Assignment: From the data underneath, reproduce exactly the stretch that begins at the line with "RSS (726, 1250)" and ends after the line with "MANAGE SUBSCRIPTION (882, 998)".

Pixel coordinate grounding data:
━━━━━━━━━━━━━━━━━━━━

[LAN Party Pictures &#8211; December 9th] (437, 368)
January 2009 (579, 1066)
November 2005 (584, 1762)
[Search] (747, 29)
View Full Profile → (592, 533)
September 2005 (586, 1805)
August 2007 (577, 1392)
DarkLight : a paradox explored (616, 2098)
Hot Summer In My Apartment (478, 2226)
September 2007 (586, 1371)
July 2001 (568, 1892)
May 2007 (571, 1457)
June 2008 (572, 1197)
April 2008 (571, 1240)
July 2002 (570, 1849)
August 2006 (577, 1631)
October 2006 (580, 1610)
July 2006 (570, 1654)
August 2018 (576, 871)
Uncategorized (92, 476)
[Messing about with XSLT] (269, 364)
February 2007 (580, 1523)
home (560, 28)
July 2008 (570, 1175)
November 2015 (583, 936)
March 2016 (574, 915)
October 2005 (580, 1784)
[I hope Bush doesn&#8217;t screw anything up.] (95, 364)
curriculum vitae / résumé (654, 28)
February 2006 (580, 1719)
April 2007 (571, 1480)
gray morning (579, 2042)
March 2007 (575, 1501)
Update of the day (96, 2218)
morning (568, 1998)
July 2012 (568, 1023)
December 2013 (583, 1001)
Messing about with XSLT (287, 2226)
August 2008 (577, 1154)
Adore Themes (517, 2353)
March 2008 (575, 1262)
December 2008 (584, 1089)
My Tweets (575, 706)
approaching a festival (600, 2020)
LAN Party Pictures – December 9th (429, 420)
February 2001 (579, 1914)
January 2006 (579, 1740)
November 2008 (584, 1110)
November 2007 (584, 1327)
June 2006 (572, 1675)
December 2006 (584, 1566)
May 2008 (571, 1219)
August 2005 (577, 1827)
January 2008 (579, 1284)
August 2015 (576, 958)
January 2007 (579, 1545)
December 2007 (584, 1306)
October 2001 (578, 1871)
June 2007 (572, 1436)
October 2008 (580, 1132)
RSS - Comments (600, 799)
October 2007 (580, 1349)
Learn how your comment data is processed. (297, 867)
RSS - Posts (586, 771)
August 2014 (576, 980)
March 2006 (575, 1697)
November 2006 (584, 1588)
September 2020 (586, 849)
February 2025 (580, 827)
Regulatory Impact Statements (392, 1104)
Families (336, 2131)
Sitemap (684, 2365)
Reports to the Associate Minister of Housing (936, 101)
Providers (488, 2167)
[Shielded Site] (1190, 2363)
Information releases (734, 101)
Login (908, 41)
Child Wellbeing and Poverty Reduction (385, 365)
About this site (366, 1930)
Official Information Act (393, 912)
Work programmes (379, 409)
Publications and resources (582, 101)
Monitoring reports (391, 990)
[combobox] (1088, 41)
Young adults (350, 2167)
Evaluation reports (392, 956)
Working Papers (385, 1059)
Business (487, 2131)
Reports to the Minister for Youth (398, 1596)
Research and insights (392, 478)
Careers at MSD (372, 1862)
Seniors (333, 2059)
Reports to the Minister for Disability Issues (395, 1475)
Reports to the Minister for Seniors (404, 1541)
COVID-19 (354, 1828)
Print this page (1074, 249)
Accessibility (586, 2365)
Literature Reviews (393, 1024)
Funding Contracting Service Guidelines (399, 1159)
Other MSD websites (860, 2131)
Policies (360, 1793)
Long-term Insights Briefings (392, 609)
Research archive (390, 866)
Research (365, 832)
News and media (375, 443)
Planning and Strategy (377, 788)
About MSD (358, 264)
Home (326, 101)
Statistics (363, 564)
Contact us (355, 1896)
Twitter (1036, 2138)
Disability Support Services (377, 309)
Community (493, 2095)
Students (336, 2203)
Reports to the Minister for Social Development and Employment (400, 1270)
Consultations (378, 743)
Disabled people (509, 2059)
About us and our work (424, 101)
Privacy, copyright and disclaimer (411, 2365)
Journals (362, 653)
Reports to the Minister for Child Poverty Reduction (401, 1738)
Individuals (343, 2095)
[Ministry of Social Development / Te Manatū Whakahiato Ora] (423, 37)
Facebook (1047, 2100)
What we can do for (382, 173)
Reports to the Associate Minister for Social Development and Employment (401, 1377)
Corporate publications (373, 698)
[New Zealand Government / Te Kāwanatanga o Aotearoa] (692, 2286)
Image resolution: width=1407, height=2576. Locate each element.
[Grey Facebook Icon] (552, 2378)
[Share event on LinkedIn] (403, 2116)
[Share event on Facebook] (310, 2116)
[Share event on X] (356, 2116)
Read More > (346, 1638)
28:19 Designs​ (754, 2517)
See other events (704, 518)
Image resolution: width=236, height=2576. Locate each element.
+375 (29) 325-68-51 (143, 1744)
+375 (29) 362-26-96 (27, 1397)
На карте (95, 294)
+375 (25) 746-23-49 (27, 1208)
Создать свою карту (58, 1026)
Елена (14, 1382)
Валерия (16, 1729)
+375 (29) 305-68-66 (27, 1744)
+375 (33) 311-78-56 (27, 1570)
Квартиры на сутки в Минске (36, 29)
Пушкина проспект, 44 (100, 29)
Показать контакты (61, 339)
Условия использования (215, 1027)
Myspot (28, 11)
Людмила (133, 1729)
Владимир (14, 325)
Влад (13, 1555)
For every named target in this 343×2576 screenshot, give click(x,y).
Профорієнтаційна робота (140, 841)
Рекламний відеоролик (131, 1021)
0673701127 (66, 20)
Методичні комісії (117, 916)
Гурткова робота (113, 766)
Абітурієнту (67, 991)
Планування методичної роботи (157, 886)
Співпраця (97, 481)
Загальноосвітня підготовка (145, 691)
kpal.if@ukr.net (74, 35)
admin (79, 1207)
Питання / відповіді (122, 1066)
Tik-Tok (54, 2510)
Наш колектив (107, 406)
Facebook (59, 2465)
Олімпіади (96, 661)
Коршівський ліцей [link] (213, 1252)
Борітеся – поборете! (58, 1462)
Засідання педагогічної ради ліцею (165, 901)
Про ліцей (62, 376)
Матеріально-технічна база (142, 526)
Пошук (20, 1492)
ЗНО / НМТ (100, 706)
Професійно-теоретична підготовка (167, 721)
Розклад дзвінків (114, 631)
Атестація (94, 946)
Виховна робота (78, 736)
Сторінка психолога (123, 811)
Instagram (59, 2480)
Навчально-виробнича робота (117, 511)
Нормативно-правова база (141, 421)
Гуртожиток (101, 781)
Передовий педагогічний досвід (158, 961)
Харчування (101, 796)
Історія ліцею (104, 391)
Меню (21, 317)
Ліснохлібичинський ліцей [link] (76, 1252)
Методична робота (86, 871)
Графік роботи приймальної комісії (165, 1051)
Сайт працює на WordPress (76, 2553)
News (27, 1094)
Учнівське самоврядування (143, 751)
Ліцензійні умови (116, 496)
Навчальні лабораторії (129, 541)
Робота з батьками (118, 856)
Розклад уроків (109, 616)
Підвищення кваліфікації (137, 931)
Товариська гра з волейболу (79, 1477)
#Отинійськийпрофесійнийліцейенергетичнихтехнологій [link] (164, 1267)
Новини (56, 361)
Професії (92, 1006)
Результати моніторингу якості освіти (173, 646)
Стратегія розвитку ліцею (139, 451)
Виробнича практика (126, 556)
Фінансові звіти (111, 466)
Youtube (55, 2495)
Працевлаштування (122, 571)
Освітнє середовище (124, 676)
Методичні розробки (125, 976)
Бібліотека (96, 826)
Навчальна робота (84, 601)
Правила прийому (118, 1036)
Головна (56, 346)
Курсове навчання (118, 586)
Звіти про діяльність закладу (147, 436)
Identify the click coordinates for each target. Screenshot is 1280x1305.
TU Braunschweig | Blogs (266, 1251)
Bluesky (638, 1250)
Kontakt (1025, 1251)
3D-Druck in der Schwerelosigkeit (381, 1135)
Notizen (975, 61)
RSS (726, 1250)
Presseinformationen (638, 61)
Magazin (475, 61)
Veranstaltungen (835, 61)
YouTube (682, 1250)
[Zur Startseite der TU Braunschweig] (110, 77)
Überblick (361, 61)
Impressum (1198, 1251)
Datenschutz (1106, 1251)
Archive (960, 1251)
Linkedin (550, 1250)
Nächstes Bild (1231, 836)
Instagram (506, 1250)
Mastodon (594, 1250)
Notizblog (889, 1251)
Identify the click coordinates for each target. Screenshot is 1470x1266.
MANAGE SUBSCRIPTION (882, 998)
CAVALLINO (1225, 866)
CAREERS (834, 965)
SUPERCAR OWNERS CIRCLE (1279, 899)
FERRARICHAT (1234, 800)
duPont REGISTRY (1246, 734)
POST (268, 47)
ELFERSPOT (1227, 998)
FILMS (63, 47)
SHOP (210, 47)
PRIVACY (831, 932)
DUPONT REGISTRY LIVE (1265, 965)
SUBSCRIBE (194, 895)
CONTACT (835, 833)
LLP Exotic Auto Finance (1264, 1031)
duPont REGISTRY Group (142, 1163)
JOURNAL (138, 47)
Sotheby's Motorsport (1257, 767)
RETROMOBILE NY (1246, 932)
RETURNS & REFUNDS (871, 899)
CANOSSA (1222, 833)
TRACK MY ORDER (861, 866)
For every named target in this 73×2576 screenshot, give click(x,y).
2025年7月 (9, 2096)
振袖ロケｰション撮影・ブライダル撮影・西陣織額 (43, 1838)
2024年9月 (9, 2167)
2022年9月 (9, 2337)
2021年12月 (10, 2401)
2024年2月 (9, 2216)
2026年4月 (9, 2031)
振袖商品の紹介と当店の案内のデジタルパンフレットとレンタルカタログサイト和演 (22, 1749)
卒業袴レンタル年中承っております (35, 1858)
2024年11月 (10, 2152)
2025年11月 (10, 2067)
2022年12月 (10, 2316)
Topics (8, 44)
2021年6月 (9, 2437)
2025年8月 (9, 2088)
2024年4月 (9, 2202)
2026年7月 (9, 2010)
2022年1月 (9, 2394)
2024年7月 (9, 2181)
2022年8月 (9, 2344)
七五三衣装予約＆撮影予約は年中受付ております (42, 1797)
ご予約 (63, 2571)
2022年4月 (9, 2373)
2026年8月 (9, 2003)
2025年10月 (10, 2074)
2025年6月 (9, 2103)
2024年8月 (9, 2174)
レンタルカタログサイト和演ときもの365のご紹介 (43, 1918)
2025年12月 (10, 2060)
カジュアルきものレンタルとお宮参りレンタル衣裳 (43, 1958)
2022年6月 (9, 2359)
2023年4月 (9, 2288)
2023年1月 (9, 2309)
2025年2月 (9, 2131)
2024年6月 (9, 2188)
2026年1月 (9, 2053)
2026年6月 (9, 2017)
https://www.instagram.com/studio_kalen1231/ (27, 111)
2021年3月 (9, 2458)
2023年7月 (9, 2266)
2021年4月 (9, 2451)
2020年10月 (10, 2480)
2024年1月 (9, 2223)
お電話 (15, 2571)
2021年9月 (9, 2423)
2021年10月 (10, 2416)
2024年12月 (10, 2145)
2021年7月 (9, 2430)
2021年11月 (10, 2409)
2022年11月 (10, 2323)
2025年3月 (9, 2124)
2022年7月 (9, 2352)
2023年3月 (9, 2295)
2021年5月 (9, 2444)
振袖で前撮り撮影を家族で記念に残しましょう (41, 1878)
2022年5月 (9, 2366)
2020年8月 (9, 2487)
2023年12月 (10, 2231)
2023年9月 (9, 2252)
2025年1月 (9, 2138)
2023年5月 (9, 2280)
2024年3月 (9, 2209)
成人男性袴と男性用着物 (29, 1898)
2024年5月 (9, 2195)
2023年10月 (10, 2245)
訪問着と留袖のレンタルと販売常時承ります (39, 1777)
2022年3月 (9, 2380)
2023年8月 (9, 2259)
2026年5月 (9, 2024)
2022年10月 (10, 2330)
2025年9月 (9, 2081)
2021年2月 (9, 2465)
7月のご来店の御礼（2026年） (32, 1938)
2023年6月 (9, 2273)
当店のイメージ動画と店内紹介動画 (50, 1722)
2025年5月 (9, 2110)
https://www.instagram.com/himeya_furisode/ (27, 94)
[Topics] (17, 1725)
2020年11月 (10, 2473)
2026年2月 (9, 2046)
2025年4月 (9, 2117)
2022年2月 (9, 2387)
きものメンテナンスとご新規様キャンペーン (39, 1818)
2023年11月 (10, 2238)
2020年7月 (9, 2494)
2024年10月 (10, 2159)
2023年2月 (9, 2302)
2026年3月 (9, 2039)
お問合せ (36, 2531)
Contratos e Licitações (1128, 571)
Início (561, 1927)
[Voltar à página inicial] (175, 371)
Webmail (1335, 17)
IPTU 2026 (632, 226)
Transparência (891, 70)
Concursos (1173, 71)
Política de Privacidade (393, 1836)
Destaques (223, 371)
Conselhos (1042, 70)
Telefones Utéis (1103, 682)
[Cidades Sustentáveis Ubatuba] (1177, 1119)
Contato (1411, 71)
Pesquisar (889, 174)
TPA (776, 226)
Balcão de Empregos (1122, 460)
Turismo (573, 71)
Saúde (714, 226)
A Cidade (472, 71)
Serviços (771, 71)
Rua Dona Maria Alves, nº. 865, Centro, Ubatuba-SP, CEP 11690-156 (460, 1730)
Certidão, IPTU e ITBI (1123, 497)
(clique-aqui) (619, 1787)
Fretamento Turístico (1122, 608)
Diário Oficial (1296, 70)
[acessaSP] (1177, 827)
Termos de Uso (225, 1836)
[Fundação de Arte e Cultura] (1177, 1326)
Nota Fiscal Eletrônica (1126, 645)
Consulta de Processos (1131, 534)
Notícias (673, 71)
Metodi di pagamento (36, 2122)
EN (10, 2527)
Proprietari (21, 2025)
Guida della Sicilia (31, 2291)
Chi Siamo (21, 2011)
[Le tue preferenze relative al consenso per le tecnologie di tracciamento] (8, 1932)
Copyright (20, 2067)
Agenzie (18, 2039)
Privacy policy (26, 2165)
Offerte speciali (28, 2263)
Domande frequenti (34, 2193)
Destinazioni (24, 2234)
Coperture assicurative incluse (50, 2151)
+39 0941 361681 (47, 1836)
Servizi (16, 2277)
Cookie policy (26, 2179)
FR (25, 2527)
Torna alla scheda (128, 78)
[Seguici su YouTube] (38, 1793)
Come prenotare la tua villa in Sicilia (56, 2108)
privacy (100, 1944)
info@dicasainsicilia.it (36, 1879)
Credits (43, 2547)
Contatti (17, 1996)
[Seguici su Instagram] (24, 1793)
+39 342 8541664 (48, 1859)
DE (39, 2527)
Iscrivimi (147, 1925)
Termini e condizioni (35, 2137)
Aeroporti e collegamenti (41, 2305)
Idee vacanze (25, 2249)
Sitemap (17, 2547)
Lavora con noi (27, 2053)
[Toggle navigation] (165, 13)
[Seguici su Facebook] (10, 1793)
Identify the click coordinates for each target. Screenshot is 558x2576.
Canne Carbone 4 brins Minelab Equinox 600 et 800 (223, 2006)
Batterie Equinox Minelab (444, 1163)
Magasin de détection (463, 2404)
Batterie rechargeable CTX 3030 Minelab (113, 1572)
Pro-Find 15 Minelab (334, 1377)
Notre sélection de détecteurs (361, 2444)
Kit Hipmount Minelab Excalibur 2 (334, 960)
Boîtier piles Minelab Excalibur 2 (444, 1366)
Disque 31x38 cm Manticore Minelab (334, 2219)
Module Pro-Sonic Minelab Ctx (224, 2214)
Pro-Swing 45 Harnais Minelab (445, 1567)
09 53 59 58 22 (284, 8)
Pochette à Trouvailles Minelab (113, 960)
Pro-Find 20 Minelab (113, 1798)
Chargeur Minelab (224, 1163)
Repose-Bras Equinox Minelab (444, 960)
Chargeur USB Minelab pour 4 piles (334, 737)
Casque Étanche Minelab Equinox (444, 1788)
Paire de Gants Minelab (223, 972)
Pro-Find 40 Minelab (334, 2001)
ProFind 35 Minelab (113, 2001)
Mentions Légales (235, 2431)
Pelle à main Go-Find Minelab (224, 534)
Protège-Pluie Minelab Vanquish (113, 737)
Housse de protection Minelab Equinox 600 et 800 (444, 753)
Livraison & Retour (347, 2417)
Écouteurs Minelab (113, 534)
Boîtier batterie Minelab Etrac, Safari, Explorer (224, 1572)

━━━━━━━━━━━━━━━━━━━━

Response to the task:
RSS (726, 1250)
Presseinformationen (638, 61)
Magazin (475, 61)
Veranstaltungen (835, 61)
YouTube (682, 1250)
[Zur Startseite der TU Braunschweig] (110, 77)
Überblick (361, 61)
Impressum (1198, 1251)
Datenschutz (1106, 1251)
Archive (960, 1251)
Linkedin (550, 1250)
Nächstes Bild (1231, 836)
Instagram (506, 1250)
Mastodon (594, 1250)
Notizblog (889, 1251)
Identify the click coordinates for each target. Screenshot is 1470x1266.
MANAGE SUBSCRIPTION (882, 998)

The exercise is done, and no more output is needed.